_INSTRUCTIONS FOR THE TASK:_ Retype the entire listing, keeping every word as it is.

• • • • • • •

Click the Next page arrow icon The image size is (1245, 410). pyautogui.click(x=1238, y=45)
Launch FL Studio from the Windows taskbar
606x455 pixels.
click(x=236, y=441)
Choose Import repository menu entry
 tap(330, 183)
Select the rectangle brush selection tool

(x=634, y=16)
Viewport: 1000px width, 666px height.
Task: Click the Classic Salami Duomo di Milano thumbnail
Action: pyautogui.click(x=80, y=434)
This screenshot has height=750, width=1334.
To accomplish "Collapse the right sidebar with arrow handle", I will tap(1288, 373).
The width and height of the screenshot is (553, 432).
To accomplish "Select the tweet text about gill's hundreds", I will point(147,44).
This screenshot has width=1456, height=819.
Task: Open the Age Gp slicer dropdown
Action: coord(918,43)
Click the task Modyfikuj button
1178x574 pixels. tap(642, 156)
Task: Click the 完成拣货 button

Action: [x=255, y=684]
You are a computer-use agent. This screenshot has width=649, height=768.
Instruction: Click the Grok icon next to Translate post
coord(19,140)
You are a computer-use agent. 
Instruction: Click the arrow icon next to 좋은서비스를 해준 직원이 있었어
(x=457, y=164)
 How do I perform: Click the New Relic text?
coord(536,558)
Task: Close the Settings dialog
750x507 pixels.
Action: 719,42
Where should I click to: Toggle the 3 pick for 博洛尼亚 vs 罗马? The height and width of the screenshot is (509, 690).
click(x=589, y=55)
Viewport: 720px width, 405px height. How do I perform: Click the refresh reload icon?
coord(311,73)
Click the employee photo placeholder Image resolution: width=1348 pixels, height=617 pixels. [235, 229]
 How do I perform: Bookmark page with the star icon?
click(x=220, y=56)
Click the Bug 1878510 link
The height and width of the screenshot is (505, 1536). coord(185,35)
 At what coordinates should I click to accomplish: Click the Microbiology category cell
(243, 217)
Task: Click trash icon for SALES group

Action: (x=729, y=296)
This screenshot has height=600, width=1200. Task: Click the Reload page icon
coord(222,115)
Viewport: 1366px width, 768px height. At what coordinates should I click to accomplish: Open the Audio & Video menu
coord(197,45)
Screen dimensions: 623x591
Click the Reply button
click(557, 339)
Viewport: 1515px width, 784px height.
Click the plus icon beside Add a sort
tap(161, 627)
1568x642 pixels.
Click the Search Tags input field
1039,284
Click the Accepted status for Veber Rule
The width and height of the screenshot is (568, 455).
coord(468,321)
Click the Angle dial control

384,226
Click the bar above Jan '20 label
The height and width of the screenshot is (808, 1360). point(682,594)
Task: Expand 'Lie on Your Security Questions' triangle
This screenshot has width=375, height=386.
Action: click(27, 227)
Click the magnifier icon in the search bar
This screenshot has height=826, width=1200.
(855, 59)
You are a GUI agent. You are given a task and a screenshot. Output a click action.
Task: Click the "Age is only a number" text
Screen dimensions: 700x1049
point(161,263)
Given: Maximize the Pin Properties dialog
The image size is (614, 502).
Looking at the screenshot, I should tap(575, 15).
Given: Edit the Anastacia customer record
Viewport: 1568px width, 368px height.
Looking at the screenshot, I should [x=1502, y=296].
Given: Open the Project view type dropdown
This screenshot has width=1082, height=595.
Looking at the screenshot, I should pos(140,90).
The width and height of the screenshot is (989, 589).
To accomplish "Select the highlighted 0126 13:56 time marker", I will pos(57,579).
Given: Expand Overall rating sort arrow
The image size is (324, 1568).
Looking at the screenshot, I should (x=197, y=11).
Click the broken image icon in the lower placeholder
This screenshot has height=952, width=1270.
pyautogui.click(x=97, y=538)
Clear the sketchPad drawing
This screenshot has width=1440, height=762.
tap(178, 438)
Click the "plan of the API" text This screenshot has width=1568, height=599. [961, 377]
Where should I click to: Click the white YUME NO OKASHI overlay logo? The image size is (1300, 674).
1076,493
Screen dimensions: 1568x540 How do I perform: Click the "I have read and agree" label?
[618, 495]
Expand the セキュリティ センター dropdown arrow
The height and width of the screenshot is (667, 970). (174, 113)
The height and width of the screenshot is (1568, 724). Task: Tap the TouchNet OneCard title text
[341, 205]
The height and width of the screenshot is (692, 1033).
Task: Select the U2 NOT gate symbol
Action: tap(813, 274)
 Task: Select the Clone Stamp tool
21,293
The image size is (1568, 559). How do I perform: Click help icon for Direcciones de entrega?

• • • • • • •

_WRITTEN SOLUTION:_
Click the Next page arrow icon The image size is (1245, 410). pyautogui.click(x=1238, y=45)
Launch FL Studio from the Windows taskbar
606x455 pixels.
click(x=236, y=441)
Choose Import repository menu entry
 tap(330, 183)
Select the rectangle brush selection tool

(x=634, y=16)
Viewport: 1000px width, 666px height.
Task: Click the Classic Salami Duomo di Milano thumbnail
Action: pyautogui.click(x=80, y=434)
This screenshot has height=750, width=1334.
To accomplish "Collapse the right sidebar with arrow handle", I will tap(1288, 373).
The width and height of the screenshot is (553, 432).
To accomplish "Select the tweet text about gill's hundreds", I will point(147,44).
This screenshot has width=1456, height=819.
Task: Open the Age Gp slicer dropdown
Action: coord(918,43)
Click the task Modyfikuj button
1178x574 pixels. tap(642, 156)
Task: Click the 完成拣货 button

Action: [x=255, y=684]
You are a computer-use agent. This screenshot has width=649, height=768.
Instruction: Click the Grok icon next to Translate post
coord(19,140)
You are a computer-use agent. 
Instruction: Click the arrow icon next to 좋은서비스를 해준 직원이 있었어
(x=457, y=164)
 How do I perform: Click the New Relic text?
coord(536,558)
Task: Close the Settings dialog
750x507 pixels.
Action: 719,42
Where should I click to: Toggle the 3 pick for 博洛尼亚 vs 罗马? The height and width of the screenshot is (509, 690).
click(x=589, y=55)
Viewport: 720px width, 405px height. How do I perform: Click the refresh reload icon?
coord(311,73)
Click the employee photo placeholder Image resolution: width=1348 pixels, height=617 pixels. [235, 229]
 How do I perform: Bookmark page with the star icon?
click(x=220, y=56)
Click the Bug 1878510 link
The height and width of the screenshot is (505, 1536). coord(185,35)
 At what coordinates should I click to accomplish: Click the Microbiology category cell
(243, 217)
Task: Click trash icon for SALES group

Action: (x=729, y=296)
This screenshot has height=600, width=1200. Task: Click the Reload page icon
coord(222,115)
Viewport: 1366px width, 768px height. At what coordinates should I click to accomplish: Open the Audio & Video menu
coord(197,45)
Screen dimensions: 623x591
Click the Reply button
click(557, 339)
Viewport: 1515px width, 784px height.
Click the plus icon beside Add a sort
tap(161, 627)
1568x642 pixels.
Click the Search Tags input field
1039,284
Click the Accepted status for Veber Rule
The width and height of the screenshot is (568, 455).
coord(468,321)
Click the Angle dial control

384,226
Click the bar above Jan '20 label
The height and width of the screenshot is (808, 1360). point(682,594)
Task: Expand 'Lie on Your Security Questions' triangle
This screenshot has width=375, height=386.
Action: click(27, 227)
Click the magnifier icon in the search bar
This screenshot has height=826, width=1200.
(855, 59)
You are a GUI agent. You are given a task and a screenshot. Output a click action.
Task: Click the "Age is only a number" text
Screen dimensions: 700x1049
point(161,263)
Given: Maximize the Pin Properties dialog
The image size is (614, 502).
Looking at the screenshot, I should tap(575, 15).
Given: Edit the Anastacia customer record
Viewport: 1568px width, 368px height.
Looking at the screenshot, I should [x=1502, y=296].
Given: Open the Project view type dropdown
This screenshot has width=1082, height=595.
Looking at the screenshot, I should pos(140,90).
The width and height of the screenshot is (989, 589).
To accomplish "Select the highlighted 0126 13:56 time marker", I will pos(57,579).
Given: Expand Overall rating sort arrow
The image size is (324, 1568).
Looking at the screenshot, I should (x=197, y=11).
Click the broken image icon in the lower placeholder
This screenshot has height=952, width=1270.
pyautogui.click(x=97, y=538)
Clear the sketchPad drawing
This screenshot has width=1440, height=762.
tap(178, 438)
Click the "plan of the API" text This screenshot has width=1568, height=599. [961, 377]
Where should I click to: Click the white YUME NO OKASHI overlay logo? The image size is (1300, 674).
1076,493
Screen dimensions: 1568x540 How do I perform: Click the "I have read and agree" label?
[618, 495]
Expand the セキュリティ センター dropdown arrow
The height and width of the screenshot is (667, 970). (174, 113)
The height and width of the screenshot is (1568, 724). Task: Tap the TouchNet OneCard title text
[341, 205]
The height and width of the screenshot is (692, 1033).
Task: Select the U2 NOT gate symbol
Action: tap(813, 274)
 Task: Select the Clone Stamp tool
21,293
The image size is (1568, 559). How do I perform: Click help icon for Direcciones de entrega?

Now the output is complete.